Os novos alunos de novos Geraldões vão estudar a Lava Jato como exemplo do que não se deve fazer. Os mestres lhes dirão que, se associação pudesse recorrer, a AJUFC (Associação Juvenil dos Frangos Caipiras) e a ANPG (Associação Nacional dos Pintos de Granja) iriam interpor agravo contra quem se delicia com a galinhada e ficaríamos sem o almoço de domingo. O absurdo é da mesma monta de afrontar o STF com recurso ilegítimo.
Os ladrões da honra alheia fizeram vítimas no país inteiro, mas felizmente o STF os limou do cenário e, por fim, Toffoli cravou uma cruz de prata no peito dessa indecência jurídica.

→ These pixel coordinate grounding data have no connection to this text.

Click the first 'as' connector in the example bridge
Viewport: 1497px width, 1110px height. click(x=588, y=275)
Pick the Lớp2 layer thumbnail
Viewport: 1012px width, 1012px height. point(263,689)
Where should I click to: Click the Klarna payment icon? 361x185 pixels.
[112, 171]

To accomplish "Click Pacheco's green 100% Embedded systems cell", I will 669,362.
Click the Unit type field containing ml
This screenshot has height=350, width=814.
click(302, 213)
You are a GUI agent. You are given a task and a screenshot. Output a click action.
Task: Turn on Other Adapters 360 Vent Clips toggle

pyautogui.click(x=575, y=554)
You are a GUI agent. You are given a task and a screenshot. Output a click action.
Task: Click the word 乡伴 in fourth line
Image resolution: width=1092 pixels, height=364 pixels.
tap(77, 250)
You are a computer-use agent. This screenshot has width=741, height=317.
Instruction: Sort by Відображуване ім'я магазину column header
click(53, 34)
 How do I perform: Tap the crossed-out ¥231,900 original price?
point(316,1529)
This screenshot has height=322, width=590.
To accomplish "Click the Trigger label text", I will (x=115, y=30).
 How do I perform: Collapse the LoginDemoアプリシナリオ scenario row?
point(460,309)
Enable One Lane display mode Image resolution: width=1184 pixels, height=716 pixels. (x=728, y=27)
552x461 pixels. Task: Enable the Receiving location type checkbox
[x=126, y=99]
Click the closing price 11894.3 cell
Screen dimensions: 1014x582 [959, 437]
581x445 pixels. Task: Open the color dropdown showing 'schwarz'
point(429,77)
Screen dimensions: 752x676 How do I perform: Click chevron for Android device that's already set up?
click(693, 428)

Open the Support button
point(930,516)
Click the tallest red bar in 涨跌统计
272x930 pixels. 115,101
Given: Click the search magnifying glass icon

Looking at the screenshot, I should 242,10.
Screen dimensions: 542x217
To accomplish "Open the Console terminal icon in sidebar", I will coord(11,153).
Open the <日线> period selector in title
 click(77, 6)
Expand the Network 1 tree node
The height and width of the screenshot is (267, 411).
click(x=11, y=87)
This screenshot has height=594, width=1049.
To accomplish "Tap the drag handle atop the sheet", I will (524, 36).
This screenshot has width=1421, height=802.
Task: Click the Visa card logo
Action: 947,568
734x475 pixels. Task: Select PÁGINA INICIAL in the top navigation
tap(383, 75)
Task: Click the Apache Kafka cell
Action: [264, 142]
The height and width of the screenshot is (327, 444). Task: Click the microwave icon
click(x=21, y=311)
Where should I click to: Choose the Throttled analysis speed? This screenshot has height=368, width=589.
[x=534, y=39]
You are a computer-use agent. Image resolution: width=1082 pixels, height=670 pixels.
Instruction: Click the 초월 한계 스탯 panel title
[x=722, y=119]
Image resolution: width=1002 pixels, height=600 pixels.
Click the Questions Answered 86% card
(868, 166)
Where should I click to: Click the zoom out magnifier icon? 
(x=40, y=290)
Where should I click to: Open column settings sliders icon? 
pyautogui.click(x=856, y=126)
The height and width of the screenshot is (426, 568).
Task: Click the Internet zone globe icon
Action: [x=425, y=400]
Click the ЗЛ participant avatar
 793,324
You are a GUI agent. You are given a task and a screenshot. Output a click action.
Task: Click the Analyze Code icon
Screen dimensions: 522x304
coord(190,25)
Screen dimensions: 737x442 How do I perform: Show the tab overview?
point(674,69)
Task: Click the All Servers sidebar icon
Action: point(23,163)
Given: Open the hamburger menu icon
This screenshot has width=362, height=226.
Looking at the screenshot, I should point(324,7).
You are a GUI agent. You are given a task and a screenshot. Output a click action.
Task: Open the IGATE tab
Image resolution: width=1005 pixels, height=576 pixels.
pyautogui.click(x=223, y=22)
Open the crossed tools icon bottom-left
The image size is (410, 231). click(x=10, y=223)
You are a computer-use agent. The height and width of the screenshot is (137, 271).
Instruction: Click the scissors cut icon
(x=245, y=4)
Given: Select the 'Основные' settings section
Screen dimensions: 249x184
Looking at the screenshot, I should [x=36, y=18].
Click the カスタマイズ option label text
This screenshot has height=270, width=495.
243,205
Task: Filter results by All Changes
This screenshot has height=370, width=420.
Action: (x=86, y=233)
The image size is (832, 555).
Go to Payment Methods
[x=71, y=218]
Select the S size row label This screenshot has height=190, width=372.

Quando as atrizes internacionais começaram a se deslocar da Califórnia para cá, Goiânia estava nascendo (em 1933) e Brasília era só um sonho de Dom Bosco que JK realizaria em 1960. Anápolis, por várias décadas superior à capital do Estado e à do país, era a Nova York do Cerrado, com sua noite lembrando (com a devida proporção, claro) a Broadway em que Mary Martin abafava.
Os diretores Bulcão e Montoro aquecem no documentário a similitude do Velho Oeste americano com o Centro-Oeste brasileiro. A diferença se estabelecia na ausência de vilões por aqui. Daí chamarem Anápolis de paraíso. Ao enfrentar Toffoli, a ANPR vira personagem de filmes de bangue-bangue, nos quais justiça era sinônimo de força e tinha razão quem sacava mais rápido.
São dignos de aplausos a coragem e o conhecimento demonstrados por Toffoli ao invalidar provas do acordo de leniência com a empreiteira Odebrecht, atual Novonor. Em vez de fustigar o ministro, as duas entidades deveriam considerar o didatismo de suas decisões e espalhar para os respectivos integrantes que juízes federais não devem se conluiar com ninguém, nem com procuradores da República. Combater a corrupção é causa digna, porém, até entre xerifes e caubóis havia procedimentos a ser obedecidos.
Atropelar as leis para alcançar aqueles que aos olhos de magistrados e MPs parecem culpados já era reprovável nos faroestes com John Wayne –que, conforme a obra de Montoro e Bulcão, também esteve na Nossa Fazenda, a propriedade de Mary Martin.
Janet Gaynor trouxe para Anápolis a estatueta de 1929. Ornava a estante tomando a poeira trazida pelo vento daquele chão plano e alto, o maravilhoso Planalto Central. Homens desassombrados iguais a Toffoli impedem um revival do que o Brasil não é, uma terra sem lei. A brisa sem a tempestade, só com a bonança.
Nunca um brasileiro ganhou o Oscar, apesar de a fantástica Fernanda Montenegro ter concorrido 70 anos depois de Gaynor, que o pessoal de Anápolis chamava de Dona Janete. Nunca um brasileiro teve tanto apoio para fazer o certo como Sergio Moro. Nunca um brasileiro frustrou tanta gente ao redor do mundo.
Dá um longa-metragem, de preferência não hagiográfico, como alguns que surgiram. Nas cenas, as associações serão bem-vindas como o sapo da novela, só que permanecem fora, não saem do brejo.